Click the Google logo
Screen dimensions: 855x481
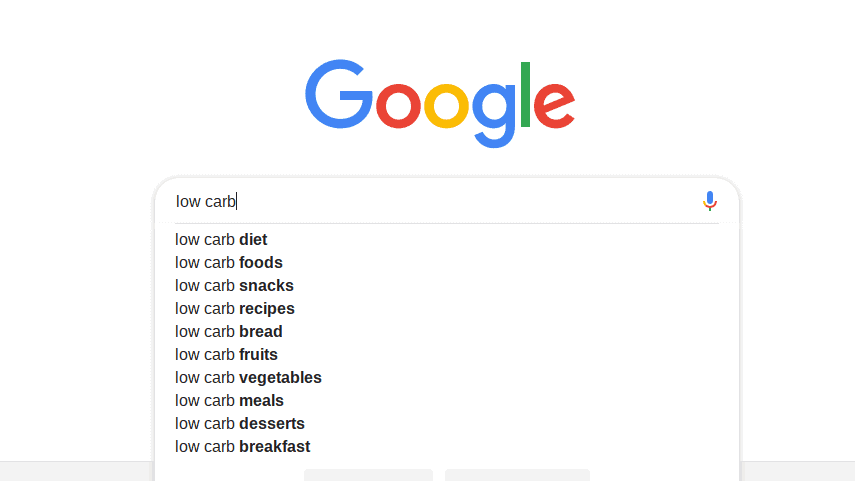[440, 103]
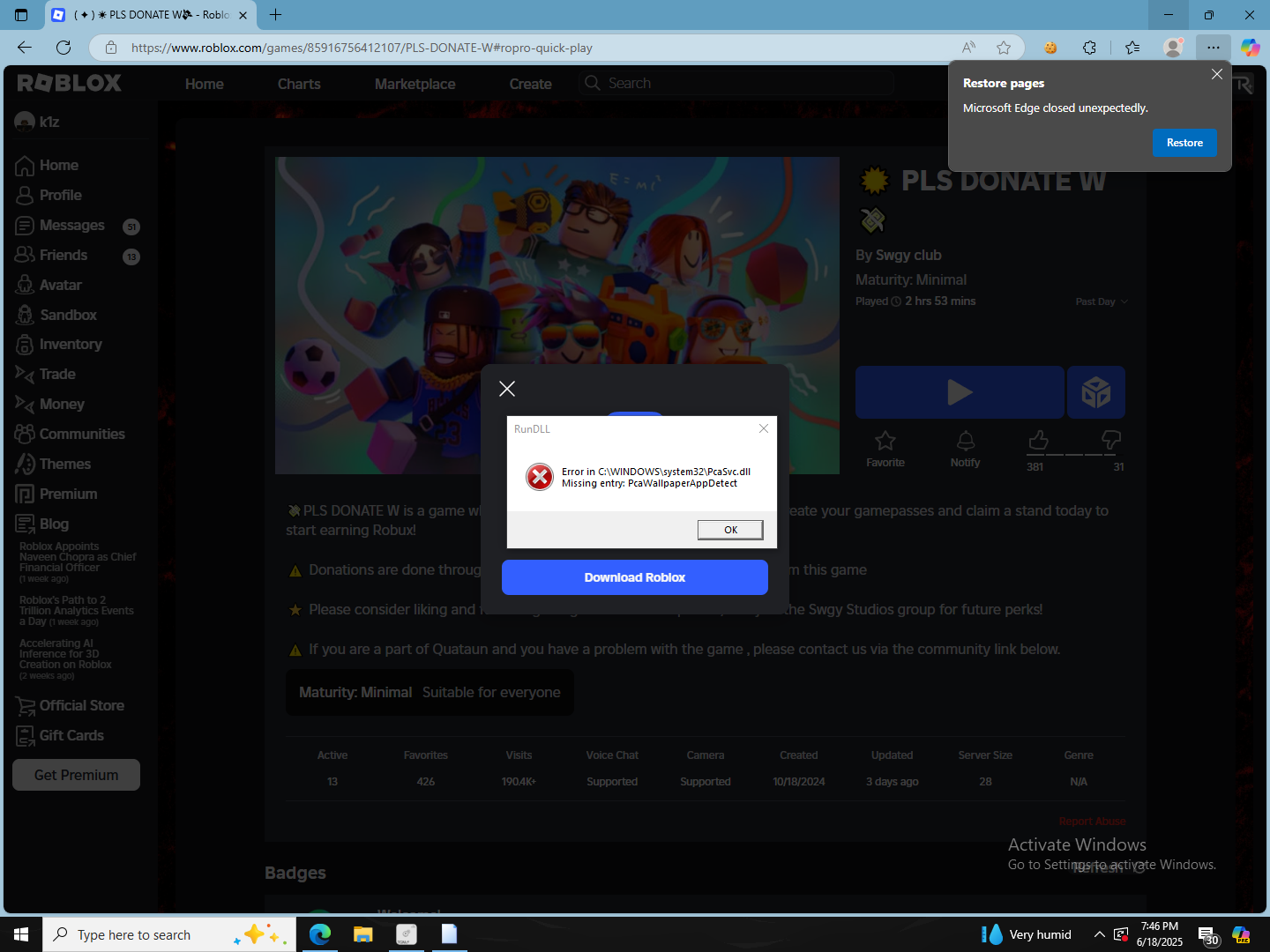The image size is (1270, 952).
Task: Click the thumbs down dislike icon
Action: click(1111, 440)
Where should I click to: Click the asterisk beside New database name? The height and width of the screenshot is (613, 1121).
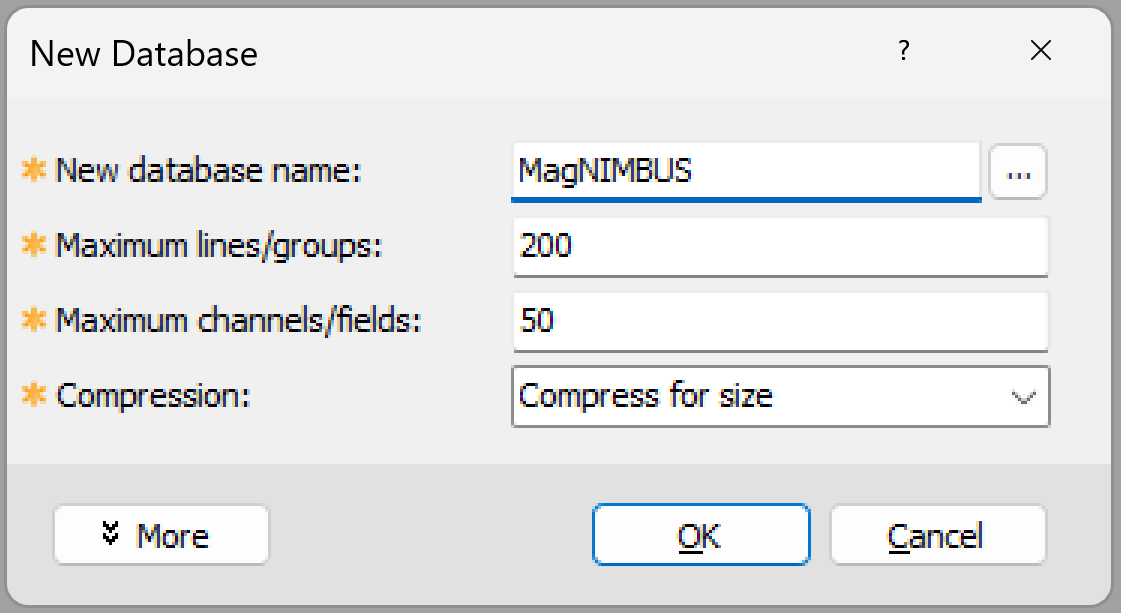pos(33,171)
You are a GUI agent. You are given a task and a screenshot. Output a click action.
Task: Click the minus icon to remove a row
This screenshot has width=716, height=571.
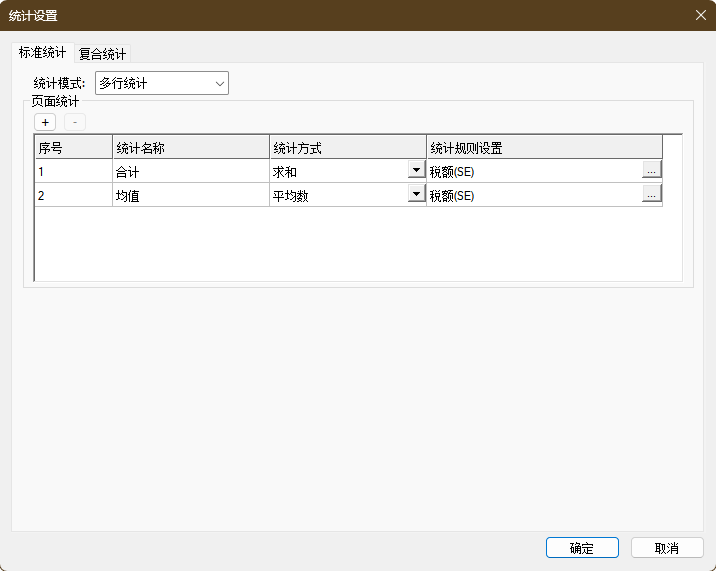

○ ○ ○ ○ ○

작업 내용:
위의 모든 행을 한 글자도 바꾸지 말고 그대로 옮겨 적되, 그림은 빼고 적으십시오.

작업 결과:
Click the Google logo
Screen dimensions: 855x481
[440, 103]
The image size is (1270, 952).
Task: Click the thumbs down dislike icon
Action: click(1111, 440)
Where should I click to: Click the asterisk beside New database name? The height and width of the screenshot is (613, 1121).
pos(33,171)
You are a GUI agent. You are given a task and a screenshot. Output a click action.
Task: Click the minus icon to remove a row
This screenshot has width=716, height=571.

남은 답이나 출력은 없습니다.